• _Extrait présenté_:
J'ai grandi dans l'Ouest de l'Irlande,
au milieu de quatre frères,
deux plus grands et deux plus petits.
Il était donc naturel que je m'intéresse aux Droits de l'Homme,
(Rires) à l'égalité et à la justice,
et que je sois amenée à jouer des coudes !
Et ces sujets me sont restés et m'ont guidée,
et en particulier,
quand j'ai été la première femme à accéder à la Présidence de l'Irlande,
de 1990 à 1997.
J'ai dédié mon mandat
à la création d'un espace pour ceux qui se sentaient marginalisés en Irlande,
et à intégrer des communautés issues d'Irlande du Nord
à celles de la République,
dans une visée de paix.
J'ai été le premier dirigeant irlandais à aller au Royaume-Uni
et à rencontrer Elizabeth II,
et j'ai accueilli dans ma résidence officielle,
que l'on appelle « Áras an Uachtaráin », « la maison du Président »,
des membres de la famille royale,
notamment le Prince de Galles.
Et je me rendais compte, à ce moment de mon mandat,
que l'Irlande s'engageait sur un chemin de croissance rapide.
Nous étions un pays qui bénéficiait de la solidarité de l'Union Européenne.
En effet, quand l'Irlande a rejoint l'UE en 1973,
on considérait certaines de ses régions comme en voie de développement
y compris mon cher pays natal, le Comté de Mayo.
J'ai mené des délégations économiques ici aux États-Unis,
au Japon, en Inde,
pour encourager à investir, pour aider à créer de l'emploi,
pour construire notre économie,
notre système de santé,
d'éducation, notre développement.

• _Données fournies_:
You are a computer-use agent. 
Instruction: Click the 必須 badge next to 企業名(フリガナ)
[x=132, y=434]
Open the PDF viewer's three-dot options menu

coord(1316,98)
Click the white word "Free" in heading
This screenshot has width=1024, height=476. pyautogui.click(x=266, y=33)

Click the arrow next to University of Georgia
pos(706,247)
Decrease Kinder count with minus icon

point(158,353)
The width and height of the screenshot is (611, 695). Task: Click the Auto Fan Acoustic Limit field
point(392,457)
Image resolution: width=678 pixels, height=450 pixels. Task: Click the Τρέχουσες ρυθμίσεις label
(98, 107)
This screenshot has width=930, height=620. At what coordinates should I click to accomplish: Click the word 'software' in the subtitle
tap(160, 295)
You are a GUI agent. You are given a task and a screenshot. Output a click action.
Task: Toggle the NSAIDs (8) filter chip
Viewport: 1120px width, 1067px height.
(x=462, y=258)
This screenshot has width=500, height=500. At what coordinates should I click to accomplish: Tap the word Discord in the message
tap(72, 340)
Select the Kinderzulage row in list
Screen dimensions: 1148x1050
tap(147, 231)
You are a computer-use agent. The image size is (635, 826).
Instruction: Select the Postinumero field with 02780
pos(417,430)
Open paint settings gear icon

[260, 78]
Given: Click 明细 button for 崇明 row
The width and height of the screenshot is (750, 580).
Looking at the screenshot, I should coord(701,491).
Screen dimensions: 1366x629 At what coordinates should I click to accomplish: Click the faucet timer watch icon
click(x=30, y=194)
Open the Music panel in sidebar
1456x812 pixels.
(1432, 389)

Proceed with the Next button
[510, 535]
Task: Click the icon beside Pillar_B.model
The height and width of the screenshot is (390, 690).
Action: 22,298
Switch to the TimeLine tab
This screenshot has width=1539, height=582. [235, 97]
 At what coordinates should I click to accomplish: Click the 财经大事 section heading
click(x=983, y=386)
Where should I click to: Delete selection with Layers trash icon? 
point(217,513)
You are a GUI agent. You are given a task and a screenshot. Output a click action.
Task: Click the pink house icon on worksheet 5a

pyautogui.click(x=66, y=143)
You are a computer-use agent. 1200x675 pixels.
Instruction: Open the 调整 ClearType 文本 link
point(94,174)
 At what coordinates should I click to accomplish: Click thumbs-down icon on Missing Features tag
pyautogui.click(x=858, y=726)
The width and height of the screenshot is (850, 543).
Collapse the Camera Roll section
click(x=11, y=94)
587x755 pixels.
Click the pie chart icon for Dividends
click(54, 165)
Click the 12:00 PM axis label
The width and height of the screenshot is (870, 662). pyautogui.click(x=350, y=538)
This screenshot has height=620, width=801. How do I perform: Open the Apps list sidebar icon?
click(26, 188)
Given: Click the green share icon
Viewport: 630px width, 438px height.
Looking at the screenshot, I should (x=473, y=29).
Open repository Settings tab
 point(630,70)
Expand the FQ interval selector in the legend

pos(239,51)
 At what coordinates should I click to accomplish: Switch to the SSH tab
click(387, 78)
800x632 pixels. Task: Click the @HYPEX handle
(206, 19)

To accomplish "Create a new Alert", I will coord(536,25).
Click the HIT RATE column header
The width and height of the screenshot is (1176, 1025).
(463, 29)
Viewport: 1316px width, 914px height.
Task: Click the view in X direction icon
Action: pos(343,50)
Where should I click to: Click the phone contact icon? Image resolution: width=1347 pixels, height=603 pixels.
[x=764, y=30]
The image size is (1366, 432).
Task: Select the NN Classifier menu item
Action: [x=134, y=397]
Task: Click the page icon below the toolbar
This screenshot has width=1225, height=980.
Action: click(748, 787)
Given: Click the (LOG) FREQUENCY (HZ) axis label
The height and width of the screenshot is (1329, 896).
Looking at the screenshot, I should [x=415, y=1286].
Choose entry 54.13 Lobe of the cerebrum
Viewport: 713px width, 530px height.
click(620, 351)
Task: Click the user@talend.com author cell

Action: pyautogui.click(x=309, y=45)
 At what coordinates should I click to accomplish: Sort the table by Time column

• _Petit exercice_:
Recopiez mot pour mot l'extrait présenté, du début à la fin.

• _Réponse_:
J'ai grandi dans l'Ouest de l'Irlande,
au milieu de quatre frères,
deux plus grands et deux plus petits.
Il était donc naturel que je m'intéresse aux Droits de l'Homme,
(Rires) à l'égalité et à la justice,
et que je sois amenée à jouer des coudes !
Et ces sujets me sont restés et m'ont guidée,
et en particulier,
quand j'ai été la première femme à accéder à la Présidence de l'Irlande,
de 1990 à 1997.
J'ai dédié mon mandat
à la création d'un espace pour ceux qui se sentaient marginalisés en Irlande,
et à intégrer des communautés issues d'Irlande du Nord
à celles de la République,
dans une visée de paix.
J'ai été le premier dirigeant irlandais à aller au Royaume-Uni
et à rencontrer Elizabeth II,
et j'ai accueilli dans ma résidence officielle,
que l'on appelle « Áras an Uachtaráin », « la maison du Président »,
des membres de la famille royale,
notamment le Prince de Galles.
Et je me rendais compte, à ce moment de mon mandat,
que l'Irlande s'engageait sur un chemin de croissance rapide.
Nous étions un pays qui bénéficiait de la solidarité de l'Union Européenne.
En effet, quand l'Irlande a rejoint l'UE en 1973,
on considérait certaines de ses régions comme en voie de développement
y compris mon cher pays natal, le Comté de Mayo.
J'ai mené des délégations économiques ici aux États-Unis,
au Japon, en Inde,
pour encourager à investir, pour aider à créer de l'emploi,
pour construire notre économie,
notre système de santé,
d'éducation, notre développement.